DNA of the Salmonella choleraesuis is transduced into an Escherichia coli via CC31.

Beta-lactamase (bla_{CMY-2}) is an enzyme responsible for providing antibiotic resistance to penicillins, cephalosporins, and carbapenems. Hydrolysis of the antibiotics by bla_{CMY-2} results in the resistance. This enzyme is present and expressed in Salmonella choleraesuis, a bacterium primarily associated with infecting cattle and poultry. This gene presents a global issue for the consumption of food products. The antibiotic resistance of Salmonella makes it difficult to treat these infections if they were to inflict humans. The genetic material coding for the bla_{CMY-2} enzyme was not ancestrally part of the bacterium's genome, but was acquired by the IncI1 plasmid.

E. coli local to the human's GI tract have acquired this same antibiotic resistance using the bla_{CMY-2} enzyme. The sequence coding for the bla_{CMY-2} gene is a derivative of the IncI1 plasmid. The distinct divergence of E. coli and S. choleraesuis removes the possibility of this occurrence being from plasma transmission between the species.

With the plasma integrated into the bacterium DNA and the CC31 in the lysogenic cycle, genetic material is exchanged across subsequent generations.
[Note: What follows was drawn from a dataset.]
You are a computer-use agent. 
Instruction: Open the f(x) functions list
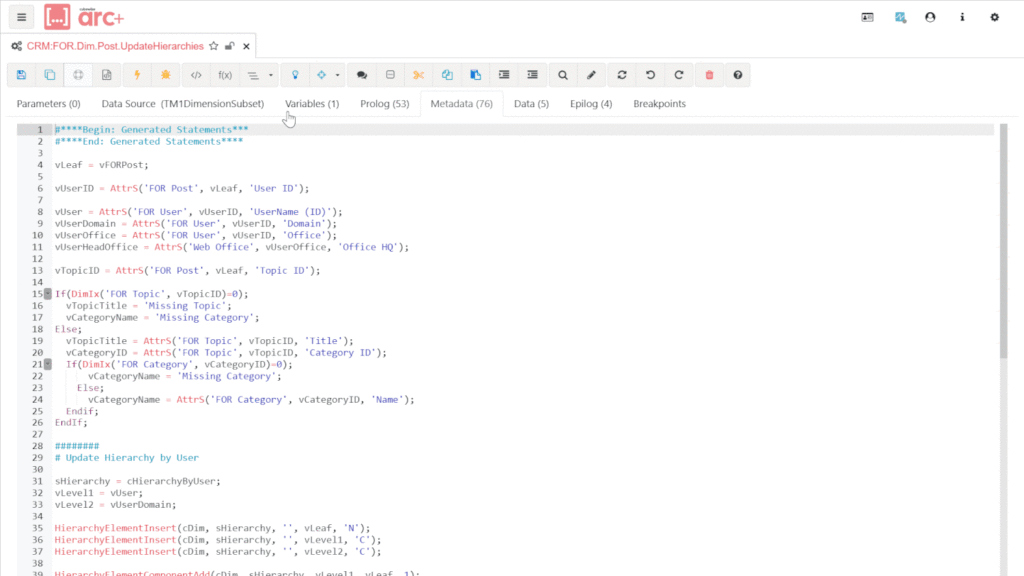coord(225,75)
Random crossing over and gene transfer results in heterozygosity of the bacteria and prophage. After a stressor is induced onto the cells and the virus enters the lytic cycle to eventually lyse the cell, CC31 is free to roam around the body to infect a different bacteria species and undergo random gene transfer once again. As this continues, variable gene fragments from the plasma and virus are transferred. These random gene transfers have resulted in adoption of the IncI1 and a new antibiotic resistant E. coli.